### INSTRUCTION A
Name the three services that make up the Bridge in the Buildbot–Taskcluster Bridge text.
### INSTRUCTION B
Proceed with the Buildbot–Taskcluster Bridge text, picking up after its final line.

Buildbot <-> Taskcluster Bridge

Why?

  • Allows for a graceful transition from Buildbot to Taskcluster
  • Lets us reimplement Schedulers as Task Graphs
  • Lets us port individual Builds to Taskcluster Tasks if/when it makes sense to
  • Build Promotion requires intermixed Task Graphs, and one of the driving forces behind the Bridge

High Level Architecture

  • The Bridge acts as both a Taskcluster Worker and a Provisioner, but delegates everything to Buildbot
  • Three services: Taskcluster Listener, Buildbot Listener, Reflector
  • Small database specifically for the Bridge that associates BuildRequests with Task IDs, and Run IDs
  • All multihomed
  • Dependent on Pulse, SchedulerDB, Self-serve

Taskcluster Listener

  • Reacts to events on Taskcluster Pulse exchanges
  • Creates BuildRequests in response to Tasks becoming pending
  • Cancels Builds and BuildRequests when Tasks are cancelled

Buildbot Listener

  • Reacts to events on Buildbot Pulse exchanges
  • Claims Tasks when Builds start
  • Attaches Buildbot Properties to Tasks as artifacts
  • Resolves Tasks when Builds complete
Build Result Taskcluster Resolution
SUCCESS Completed
WARNINGS Failed
FAILURE Failed
EXCEPTION Exception (reason: malformed-payload)

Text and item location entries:

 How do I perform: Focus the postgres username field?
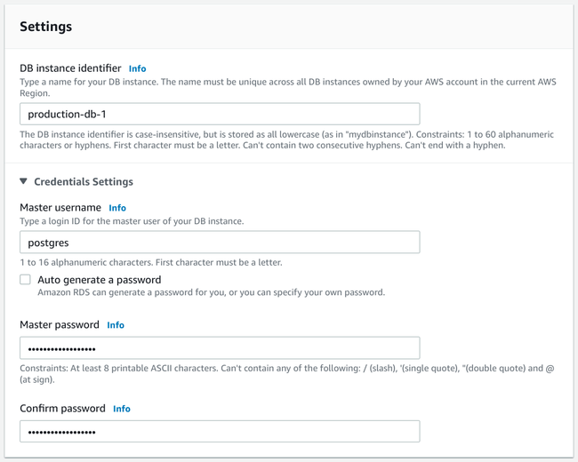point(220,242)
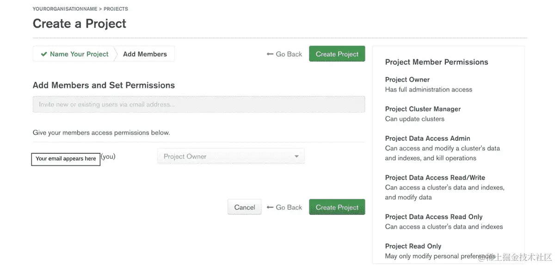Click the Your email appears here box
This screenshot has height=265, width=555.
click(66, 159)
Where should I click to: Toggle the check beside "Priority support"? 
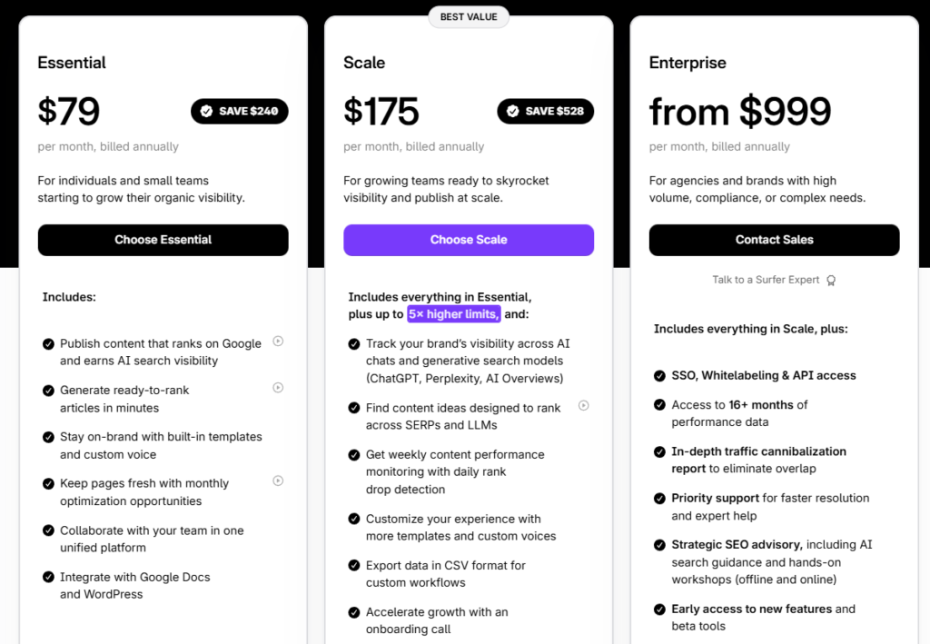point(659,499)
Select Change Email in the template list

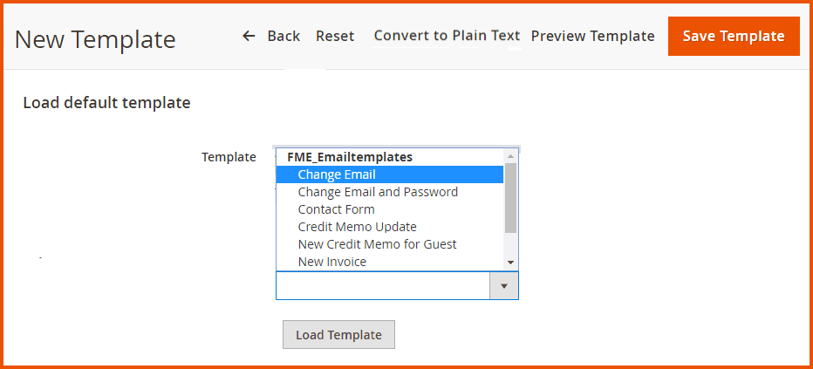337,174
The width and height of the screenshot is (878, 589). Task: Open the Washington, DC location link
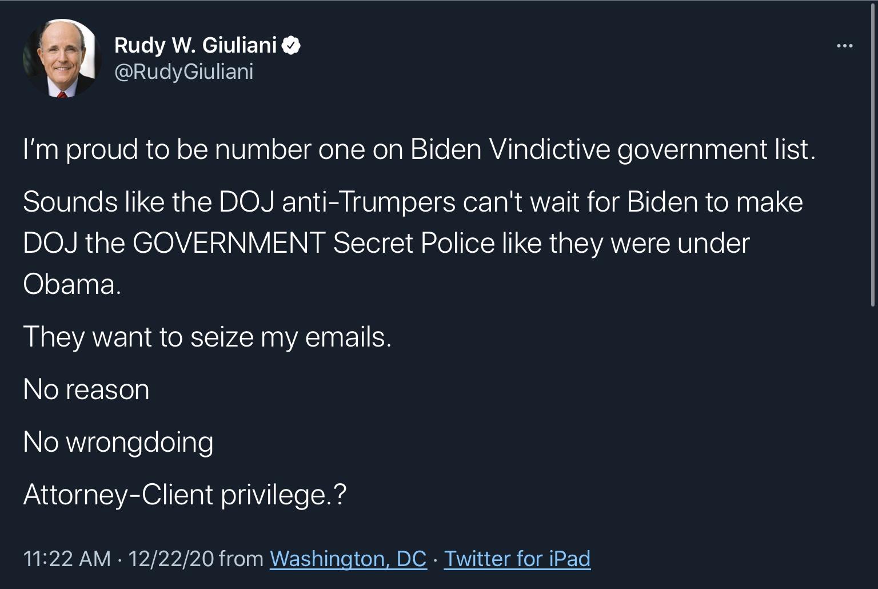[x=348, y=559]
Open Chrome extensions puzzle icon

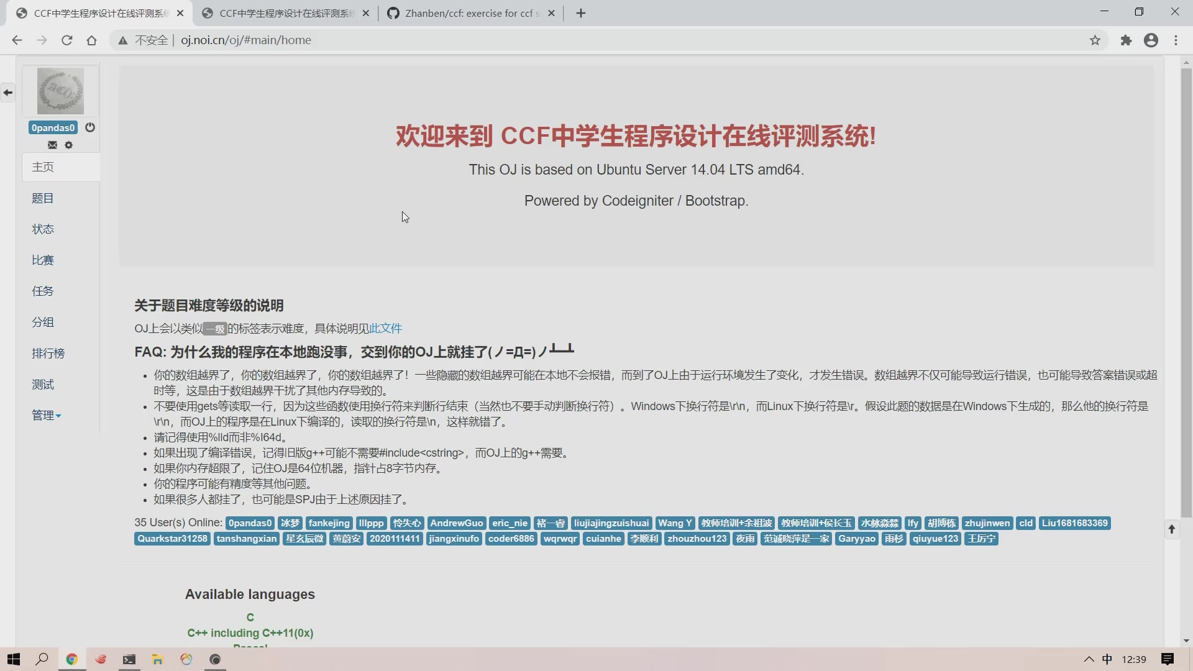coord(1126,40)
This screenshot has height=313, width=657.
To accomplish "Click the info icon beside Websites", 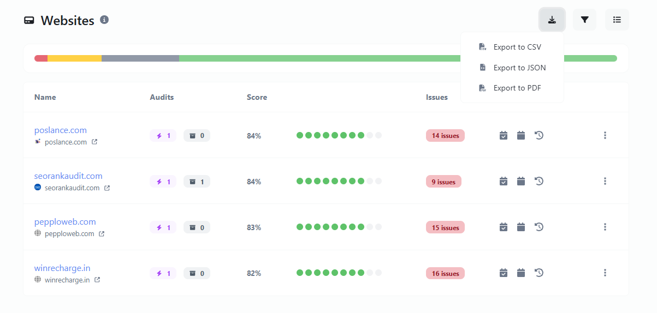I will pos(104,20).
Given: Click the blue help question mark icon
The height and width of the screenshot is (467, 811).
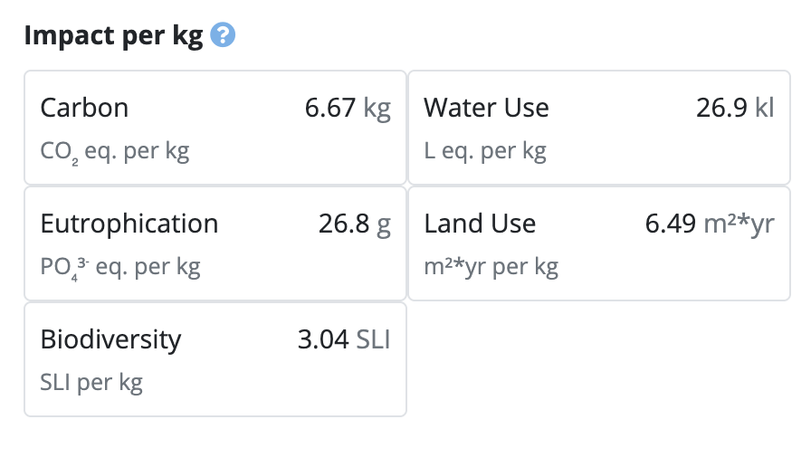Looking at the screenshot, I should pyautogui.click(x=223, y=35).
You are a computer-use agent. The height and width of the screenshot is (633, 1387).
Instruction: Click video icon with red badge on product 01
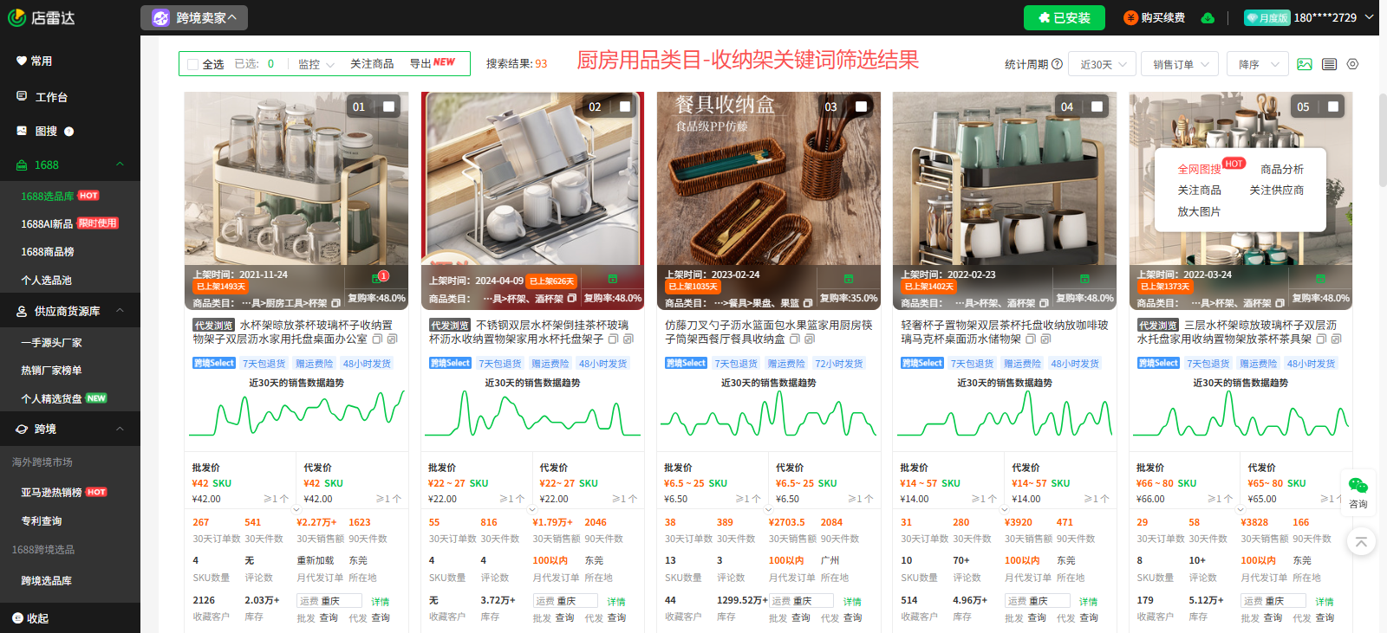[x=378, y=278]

### EXERCISE RESPONSE A
Taskcluster Listener, Buildbot Listener, Reflector

### EXERCISE RESPONSE B
RETRY Exception (reason: malformed-payload)
CANCELLED Exception (reason: canceled)

Reflector

  • Runs on a timer
  • Periodically reclaims Tasks
  • Cancels Tasks when a BuildRequest is cancelled

Some scenarios

Simple, successful build

  • Task is created
  • TCListener receives task-pending event, creates BuildRequest
  • Buildbot creates a Build
  • BuildbotListener receives build started event, claims the Task
  • Reflector reclaims the Task while the Build is running
  • Build completes successfully
  • BuildbotListener receives log uploaded event, reports success to Taskcluster

Build fails initially, succeeds upon retry

  • Task is created
  • TCListener receives task-pending event, creates BuildRequest
  • Buildbot creates a Build
  • BuildbotListener receives build started event, claims the Task
  • Build fails, marked as RETRY
  • BuildbotListener receives log uploaded event, reports exception to Taskcluster and calls rerunTask
  • Buildbot has already started a new Build
  • TCListener receives task-pending event, updates runId, does _not_ create a new BuildRequest
  • Build completes successfully
  • BuildbotListener receives log uploaded event, reports success to Taskcluster

Task exceeds deadline before Build starts

  • Task is created
  • TCListener receives task-pending event, creates BuildRequest
  • Nothing happens
  • Task goes past deadline, Taskcluster cancels it
  • TCListener receives task-exception event, cancels BuildRequest through Self Serve

Roll-out plan

  1. Deploy in production, restricted to the Alder branch (done)
  2. Replace some Alder Schedulers with Task Graphs (in progress)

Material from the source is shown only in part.